The opportunity to verify information on the CMS' Open Payments database is ending, and some physicians are facing snafus as they try to log in.
Physicians and teaching hospitals have until Wednesday to review and dispute any payments they are reported to have received from drugmakers and medical-device manufacturers. The Open Payments database was created by the Physician Payments Sunshine Act to offer transparency into potential conflicts of interest.
The first round of disclosures went live last year, covering $3.7 billion in payments made to more than 500,000 doctors and almost 1,400 teaching hospitals. This next round will include all payments made in 2014 and will go live June 30. Last year, there were mistaken identity problems.
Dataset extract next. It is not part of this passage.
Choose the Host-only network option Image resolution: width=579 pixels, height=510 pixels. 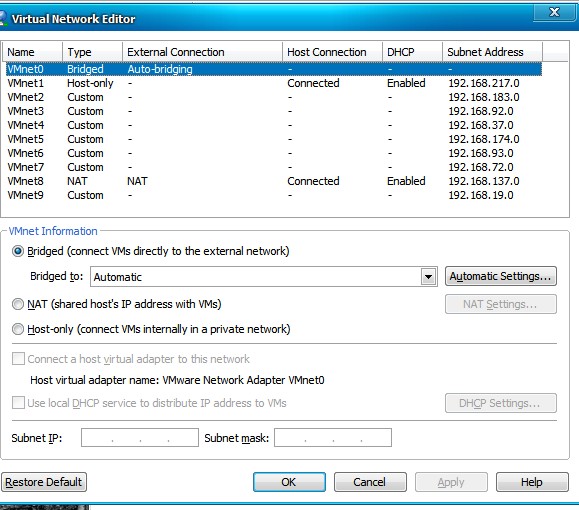pos(18,329)
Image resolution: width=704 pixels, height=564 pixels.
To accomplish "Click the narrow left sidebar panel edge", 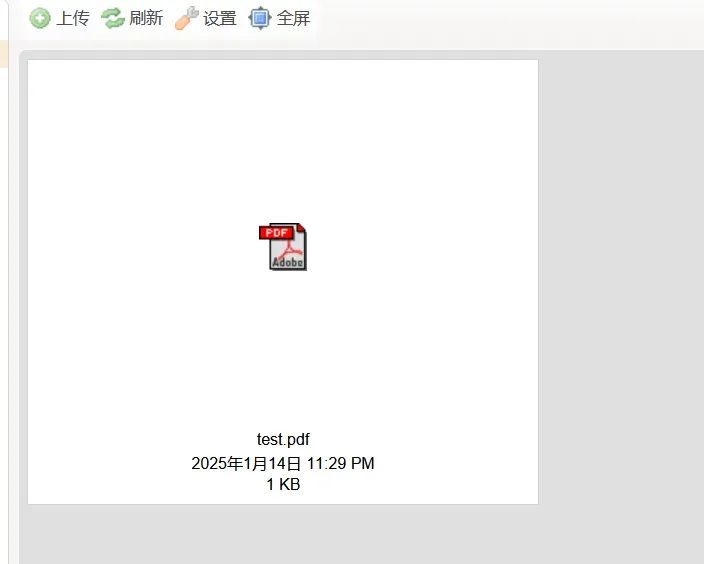I will [x=4, y=314].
Heather Pierce of the Association of American Medical Colleges said some physicians reported they have had trouble registering and logging into the database, which is a two-step process. Providers who registered last year don't need to register again.
Pierce said the CMS seems to be resolving those problems “fairly quickly,” but she isn't sure how many providers will ultimately review their data. Manufacturers and group purchasing organizations faced their own technological struggles with Open Payments this year.
The CMS has encouraged providers to ensure that reported payments are accurate. “For physicians, the only way for each of you to confirm that the data reported about you is correct is to register and review your payments before the review period ends,” Dr. Shantanu Agrawal, a CMS deputy administrator, wrote last month in a blog post.